Unscrupulous marketers claim that three supplements suppress appetite. Should

you try them? No. What doesn't work—and what does...

  • Never take ephedra (ma huang). This stimulant does suppress appetite—but at the price of increased heart rate, nervousness and agitation. In moderate-to-large doses, ephedra has killed people. The FDA banned ephedra from dietary supplements in the US in 2004yet it still is marketed illegally.
  • Skip garcinia cambogia. This fruit from India contains a compound called hydroxycitrate. In animal studies, rats given hydroxycitrate ate less and lost weight—but there is no evidence that garcinia has the same effect on humans. Short-term studies (12 weeks) have not revealed safety problems, but no long-term studies have been done.
  • Don't waste money on hoodia. A plant found in Africa, hoodia is said to fool your brain into thinking that you're full. It is not a stimulant, so it's probably safe-but no published long-term studies on humans show that it's effective.

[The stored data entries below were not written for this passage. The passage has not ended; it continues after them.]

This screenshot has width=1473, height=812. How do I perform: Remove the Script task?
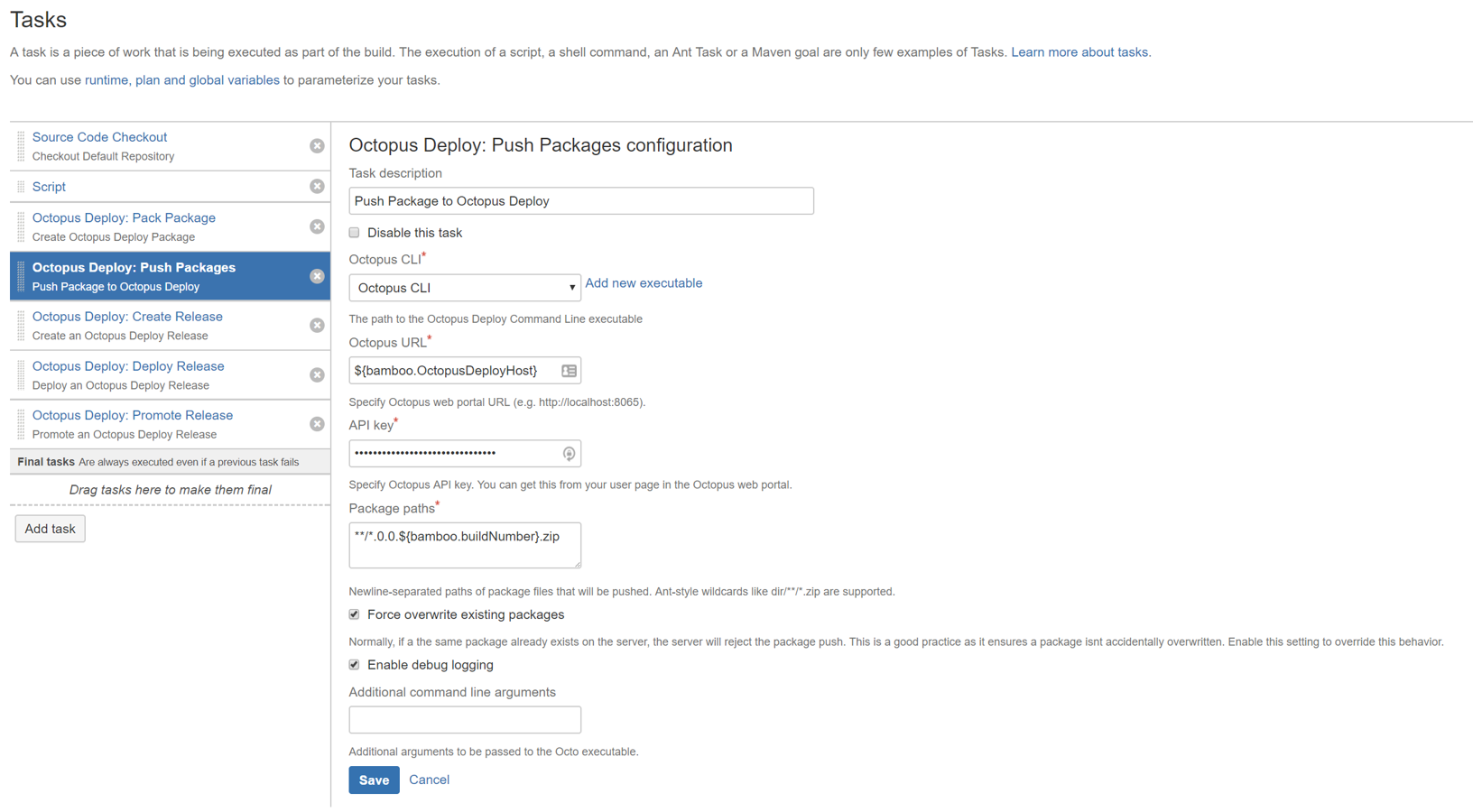317,186
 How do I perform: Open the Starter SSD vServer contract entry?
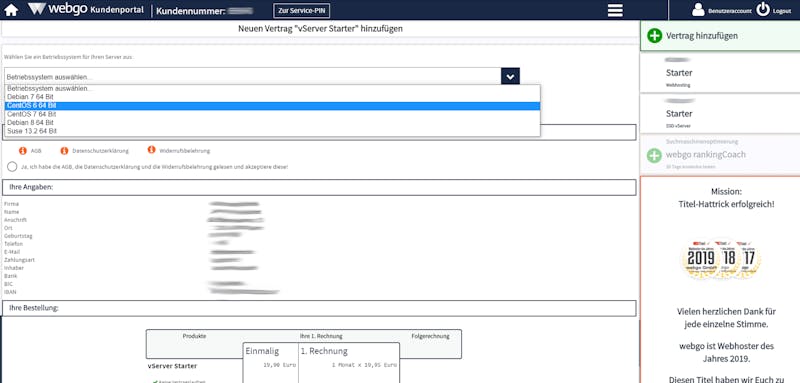720,113
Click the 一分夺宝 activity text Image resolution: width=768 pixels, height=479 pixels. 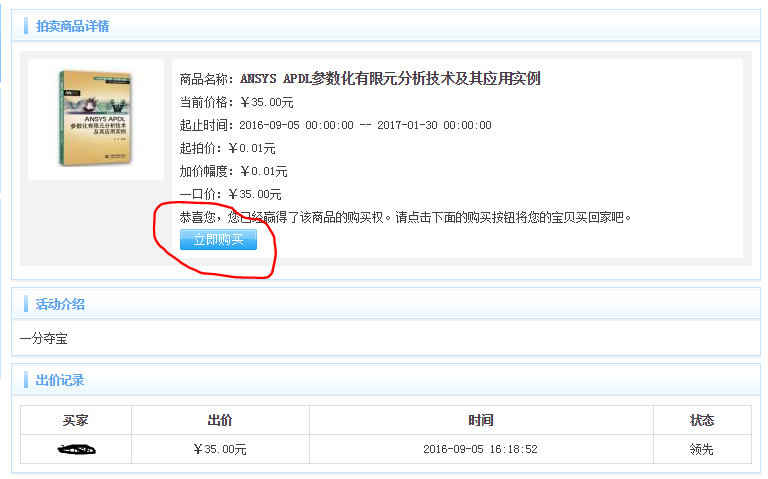[x=44, y=339]
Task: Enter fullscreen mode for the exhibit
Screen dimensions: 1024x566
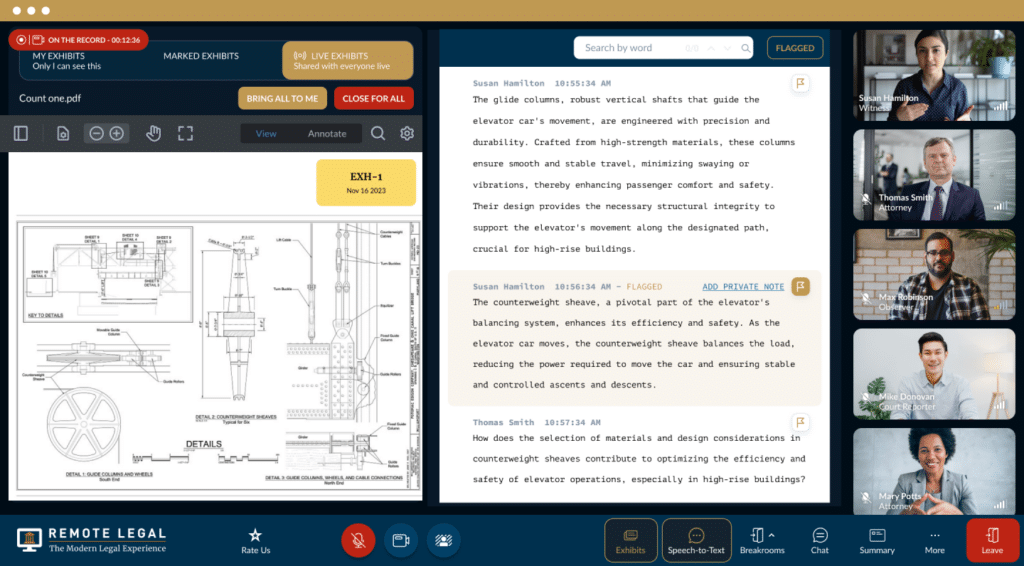Action: pyautogui.click(x=185, y=133)
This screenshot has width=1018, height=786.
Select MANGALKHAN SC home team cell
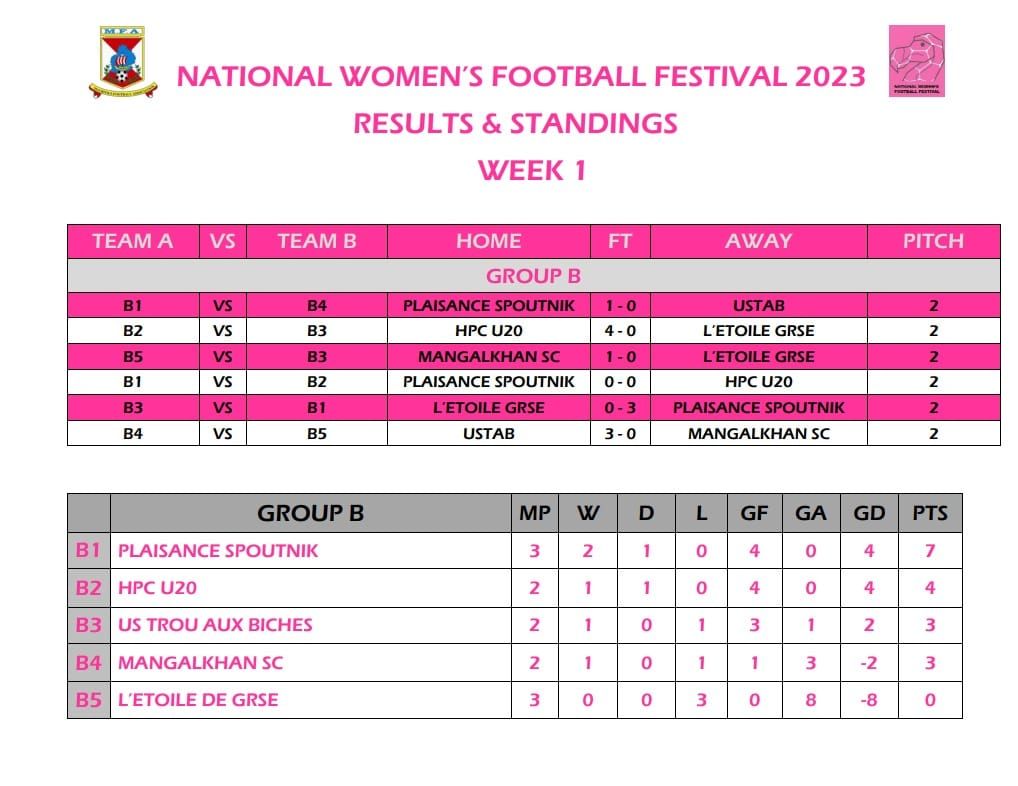point(488,356)
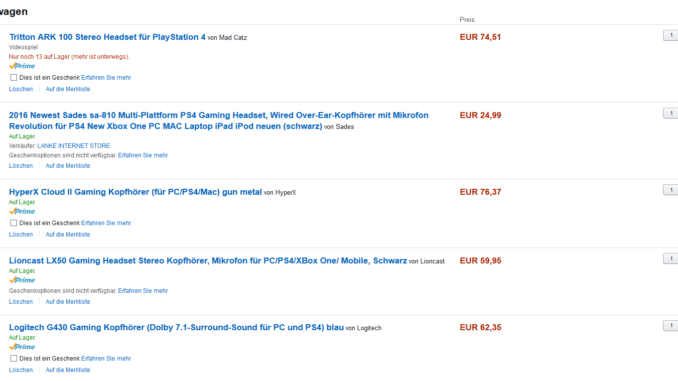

  • Do drink plenty of water. People often mistake thirst for hunger and eat when they should be hydrating
  • Opt for hot tea or coffee. In my experience, hot beverages curb hunger better than cold drinks do. Also, caffeine is a stimulant with a mild appetite-suppressing effect. To avoid insomnia, limit caffeinated beverages to a few per day.
  • Eat "volume" foods that fill you up—such as high-fiber, low-calorie carrots, broccoli, salad greens, apples and brown rice.
  • Eat more often. Go no more than three hours without a regular meal or a healthful snack, such as nut butter on whole-grain crackers. Otherwise, you end up so ravenous that when you do eat, you're more likely to consume too many calories and make poor food choices.
  • Curb sugar cravings. Supplement with 100 micrograms twice daily of the mineral chromium-it may lessen sugar cravings by stabilizing blood sugar levels. Or consider the herb gymnema sylvestre, which may temporarily block sweet taste receptors on the tongue and also help stabilize blood sugar. Speak to a health-care professional who is knowledgeable about botanical medicine to determine the proper dosage. If you take medication to control blood sugar, do not use either supplement without your doctor's approval.